Tell them. I would recommend going through scenarios with them. Everyone thinks of the persistent vegetative state, but it's very unlikely you'll end up in one. It's more likely you'll be days away from death and passed out in a haze of exhaustion and morphine, with a ventilator doing little more than prolonging this scenario. Do you want the ventilator removed? Do you want CPR if you're hospitalized for a terminal condition? What if you're hospitalized for a non-terminal condition?

> Is it sufficient enough to have a living will, for example?

It sure helps, so do that. But also make sure to designate one of your loved ones in particular as your power of attorney. Make sure it's someone who understands and is capable of carrying out your wishes. That person will stay in close contact with health care professionals and has the legal right to make any and all decisions should you be incapacitated. In my limited experience, no one even looks at the living will if there's someone with clear power of attorney telling them what to do.

This person has an even more important job, at least in the American health care system: they're often the only one who talks to all the doctors and has the big picture. If you're seeing five different specialists, and they're all talking about their own specialties, no one is necessarily in charge of the big picture. In the outpatient world you have a primary care doctor, but when you're hospitalized, this guy's out of the picture. There is probably a hospitalist in charge of your care, but just like the nurses, the hospitalists rotate on shifts, and don't really coordinate with specialists so much as just trying to keep you alive. You need someone to be power of attorney, and to take the job seriously. One of the striking things, to me, about Steve Jobs' biography was that even for him, this was true--his wife was the one coordinating the doctors and keeping in charge of the big picture.

> Are there documents out there that I should be carrying in my wallet, and do paramedics seek these documents out in an emergency?

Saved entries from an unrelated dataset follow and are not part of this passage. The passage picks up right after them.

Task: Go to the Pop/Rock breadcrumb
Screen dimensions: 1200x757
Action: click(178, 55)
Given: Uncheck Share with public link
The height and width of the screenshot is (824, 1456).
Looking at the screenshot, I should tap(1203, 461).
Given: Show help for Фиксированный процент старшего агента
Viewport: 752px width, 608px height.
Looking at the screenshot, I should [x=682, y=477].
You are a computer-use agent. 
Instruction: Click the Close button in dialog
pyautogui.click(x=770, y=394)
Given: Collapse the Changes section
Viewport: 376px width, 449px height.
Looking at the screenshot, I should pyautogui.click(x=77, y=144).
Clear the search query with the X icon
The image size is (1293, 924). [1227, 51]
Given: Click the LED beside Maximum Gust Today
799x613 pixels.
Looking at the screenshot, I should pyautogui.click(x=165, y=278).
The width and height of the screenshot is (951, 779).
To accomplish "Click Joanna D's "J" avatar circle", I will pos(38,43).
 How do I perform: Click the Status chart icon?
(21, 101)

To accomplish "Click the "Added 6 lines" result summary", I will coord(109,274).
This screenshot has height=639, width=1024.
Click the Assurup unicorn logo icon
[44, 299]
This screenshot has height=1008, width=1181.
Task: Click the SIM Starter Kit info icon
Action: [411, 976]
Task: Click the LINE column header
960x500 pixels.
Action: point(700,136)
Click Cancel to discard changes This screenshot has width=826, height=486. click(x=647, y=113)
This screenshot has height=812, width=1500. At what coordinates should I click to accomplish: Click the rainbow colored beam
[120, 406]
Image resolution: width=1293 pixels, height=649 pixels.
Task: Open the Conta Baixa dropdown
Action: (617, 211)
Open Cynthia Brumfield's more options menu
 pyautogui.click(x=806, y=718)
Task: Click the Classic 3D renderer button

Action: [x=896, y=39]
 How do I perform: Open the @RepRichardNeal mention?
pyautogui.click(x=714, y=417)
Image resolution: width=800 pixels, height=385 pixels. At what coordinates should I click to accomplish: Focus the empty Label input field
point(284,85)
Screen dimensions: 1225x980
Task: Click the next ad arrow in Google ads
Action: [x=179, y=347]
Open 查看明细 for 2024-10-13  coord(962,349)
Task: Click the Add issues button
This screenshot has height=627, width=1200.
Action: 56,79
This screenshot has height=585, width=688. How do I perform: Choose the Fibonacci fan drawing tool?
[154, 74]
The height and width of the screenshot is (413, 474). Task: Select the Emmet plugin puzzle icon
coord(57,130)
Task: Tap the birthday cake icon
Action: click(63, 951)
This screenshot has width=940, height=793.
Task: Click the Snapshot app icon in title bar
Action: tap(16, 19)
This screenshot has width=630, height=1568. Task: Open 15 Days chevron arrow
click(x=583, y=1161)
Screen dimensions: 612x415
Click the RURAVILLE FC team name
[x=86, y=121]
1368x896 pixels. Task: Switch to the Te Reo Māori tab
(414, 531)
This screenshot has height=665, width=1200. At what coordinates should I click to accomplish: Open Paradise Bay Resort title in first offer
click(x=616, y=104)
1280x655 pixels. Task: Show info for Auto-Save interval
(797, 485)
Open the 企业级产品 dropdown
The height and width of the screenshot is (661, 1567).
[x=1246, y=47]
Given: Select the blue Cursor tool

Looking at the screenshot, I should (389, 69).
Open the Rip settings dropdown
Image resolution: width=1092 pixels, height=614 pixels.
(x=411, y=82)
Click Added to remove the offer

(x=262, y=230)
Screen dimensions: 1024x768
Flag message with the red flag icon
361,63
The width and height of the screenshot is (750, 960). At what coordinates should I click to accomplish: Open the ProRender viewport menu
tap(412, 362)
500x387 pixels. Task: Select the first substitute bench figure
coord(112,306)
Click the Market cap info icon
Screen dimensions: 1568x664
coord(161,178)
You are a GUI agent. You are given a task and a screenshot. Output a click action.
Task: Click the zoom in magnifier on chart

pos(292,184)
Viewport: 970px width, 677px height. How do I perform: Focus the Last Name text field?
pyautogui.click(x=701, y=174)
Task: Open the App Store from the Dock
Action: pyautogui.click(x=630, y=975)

No. I've had paramedics at my house for my dad twice, and they never looked in his wallet. On the other hand, I was there both times.

The job of a paramedic is to stabilize you, gather whatever information they can, and take you to the ER. They probably don't give a shit about your wallet or your cell phone. Whatever procedure there is for identifying someone's next of kin and finding their advance directives, it's done in the hospital. Most of the time they just ask you, if you're conscious, and they ask whoever is physically with you at the time. They would only resort to searching you and your effects if you were completely alone, or if no one around you knew anything or anyone. So designate your power of attorney and designate that person as your emergency contact at work. If you don't live with that person, make sure a neighbor or roommate or someone else you live with or close to has that person's number programmed into their phone and knows to contact them. You want a person you trust, not just a tattoo or bracelet or document, in charge here.